What you have to do:
Would you repeat every line of the data exactly?

Start of Entries provided

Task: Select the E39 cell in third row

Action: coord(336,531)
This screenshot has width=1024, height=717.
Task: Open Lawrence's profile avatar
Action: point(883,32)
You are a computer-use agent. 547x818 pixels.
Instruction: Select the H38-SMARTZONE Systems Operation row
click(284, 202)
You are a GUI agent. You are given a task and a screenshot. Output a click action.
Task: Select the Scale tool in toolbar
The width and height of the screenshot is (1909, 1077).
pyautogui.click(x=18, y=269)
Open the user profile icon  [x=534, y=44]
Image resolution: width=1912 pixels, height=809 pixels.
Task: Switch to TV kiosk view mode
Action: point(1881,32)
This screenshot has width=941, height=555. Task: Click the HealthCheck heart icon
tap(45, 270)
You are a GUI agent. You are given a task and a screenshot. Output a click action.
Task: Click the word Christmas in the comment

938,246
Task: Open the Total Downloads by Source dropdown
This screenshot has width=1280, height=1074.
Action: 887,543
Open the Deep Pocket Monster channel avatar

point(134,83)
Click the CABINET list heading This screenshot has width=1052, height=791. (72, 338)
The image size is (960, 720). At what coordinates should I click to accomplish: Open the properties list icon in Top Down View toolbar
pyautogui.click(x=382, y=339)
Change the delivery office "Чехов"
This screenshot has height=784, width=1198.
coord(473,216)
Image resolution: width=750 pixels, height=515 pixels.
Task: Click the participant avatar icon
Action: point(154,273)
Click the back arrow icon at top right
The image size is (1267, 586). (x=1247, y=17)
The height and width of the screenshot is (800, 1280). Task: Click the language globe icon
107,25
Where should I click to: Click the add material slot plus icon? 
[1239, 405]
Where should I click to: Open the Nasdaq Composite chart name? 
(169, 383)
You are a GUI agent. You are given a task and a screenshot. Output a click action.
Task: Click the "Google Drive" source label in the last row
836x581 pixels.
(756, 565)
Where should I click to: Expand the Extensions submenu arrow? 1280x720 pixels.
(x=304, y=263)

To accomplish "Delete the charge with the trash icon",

End of Entries provided

Expected answer:
Task: Select the E39 cell in third row

Action: coord(336,531)
This screenshot has width=1024, height=717.
Task: Open Lawrence's profile avatar
Action: point(883,32)
You are a computer-use agent. 547x818 pixels.
Instruction: Select the H38-SMARTZONE Systems Operation row
click(284, 202)
You are a GUI agent. You are given a task and a screenshot. Output a click action.
Task: Select the Scale tool in toolbar
The width and height of the screenshot is (1909, 1077).
pyautogui.click(x=18, y=269)
Open the user profile icon  [x=534, y=44]
Image resolution: width=1912 pixels, height=809 pixels.
Task: Switch to TV kiosk view mode
Action: point(1881,32)
This screenshot has width=941, height=555. Task: Click the HealthCheck heart icon
tap(45, 270)
You are a GUI agent. You are given a task and a screenshot. Output a click action.
Task: Click the word Christmas in the comment

938,246
Task: Open the Total Downloads by Source dropdown
This screenshot has width=1280, height=1074.
Action: 887,543
Open the Deep Pocket Monster channel avatar

point(134,83)
Click the CABINET list heading This screenshot has width=1052, height=791. (72, 338)
The image size is (960, 720). At what coordinates should I click to accomplish: Open the properties list icon in Top Down View toolbar
pyautogui.click(x=382, y=339)
Change the delivery office "Чехов"
This screenshot has height=784, width=1198.
coord(473,216)
Image resolution: width=750 pixels, height=515 pixels.
Task: Click the participant avatar icon
Action: point(154,273)
Click the back arrow icon at top right
The image size is (1267, 586). (x=1247, y=17)
The height and width of the screenshot is (800, 1280). Task: Click the language globe icon
107,25
Where should I click to: Click the add material slot plus icon? 
[1239, 405]
Where should I click to: Open the Nasdaq Composite chart name? 
(169, 383)
You are a GUI agent. You are given a task and a screenshot. Output a click action.
Task: Click the "Google Drive" source label in the last row
836x581 pixels.
(756, 565)
Where should I click to: Expand the Extensions submenu arrow? 1280x720 pixels.
(x=304, y=263)

To accomplish "Delete the charge with the trash icon",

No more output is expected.